For fixed $\mathbf{V}_q$ the solution for $\mu$ and $\lambda_i$ (this is regression) are $$\mu = \overline{x} = \frac{1}{n}\sum_{i=1}^n x_i \qquad \lambda_i = \mathbf{V}_q^T(x_i - \overline{x})$$

For ease of notation lets assume that $x_i$ have been centered in the following computations. We then have to minimize

$$\sum_{i=1}^n ||x_i - \mathbf{V}_q\mathbf{V}_q^T x_i||^2$$

over $\mathbf{V}_q$ with orthonormal columns. Note that $P = \mathbf{V}_q\mathbf{V}_q^T$ is the projection onto the q-dimensional column space.

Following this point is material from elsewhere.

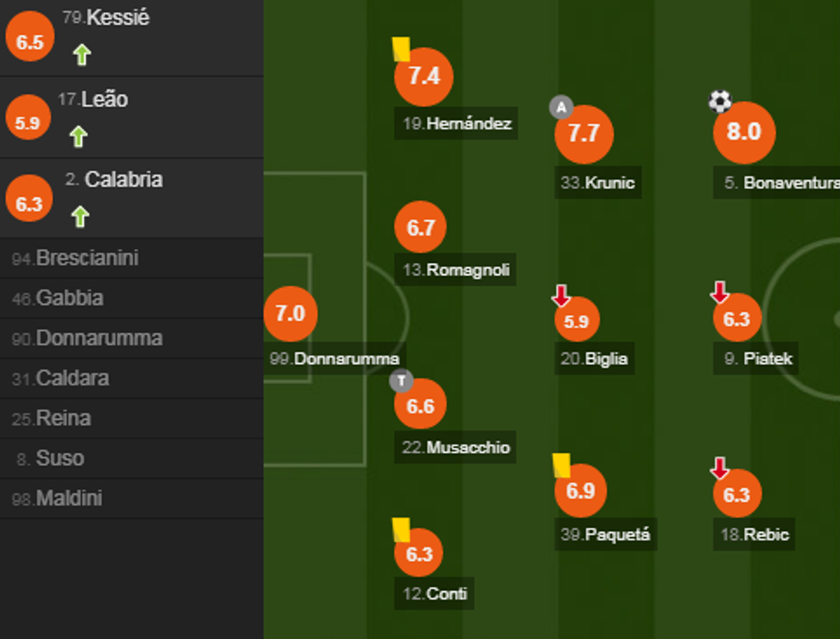840x639 pixels.
Task: Open Gabbia's bench entry
Action: pyautogui.click(x=69, y=298)
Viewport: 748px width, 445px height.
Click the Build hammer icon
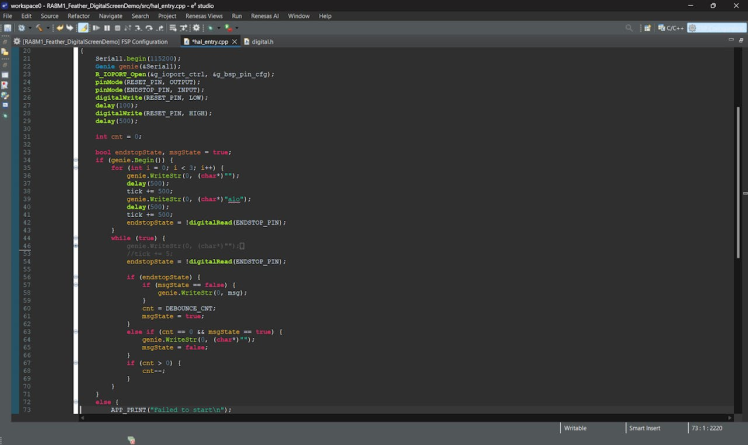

Hence the problem is equivalent to minimizing
$$\sum_{i=1}^n ||x_i - P x_i||^2 = \sum_{i=1}^n ||x_i||^2 - \sum_{i=1}^n||Px_i||^2$$ over rank q projections $P$. That is, we need to maximize $$\sum_{i=1}^n||Px_i||^2 = \sum_{i=1}^n x_i^TPx_i = \text{tr}(P \sum_{i=1}^n x_i x_i^T) = n \text{tr}(P \mathbf{S})$$ over rank q projections $P$, where $\mathbf{S}$ is the sample covariance matrix. Now $$\text{tr}(P\mathbf{S}) = \text{tr}(\mathbf{V}_q^T\mathbf{S}\mathbf{V}_q) = \sum_{i=1}^q u_i^T \mathbf{S} u_i$$ where $u_1, \ldots, u_q$ are the $q$ (orthonormal) columns in $\mathbf{V}_q$, and the arguments presented in @cardinal's answer show that the maximum is obtained by taking the $u_i$'s to be $q$ eigenvectors for $\mathbf{S}$ with the $q$ largest eigenvalues.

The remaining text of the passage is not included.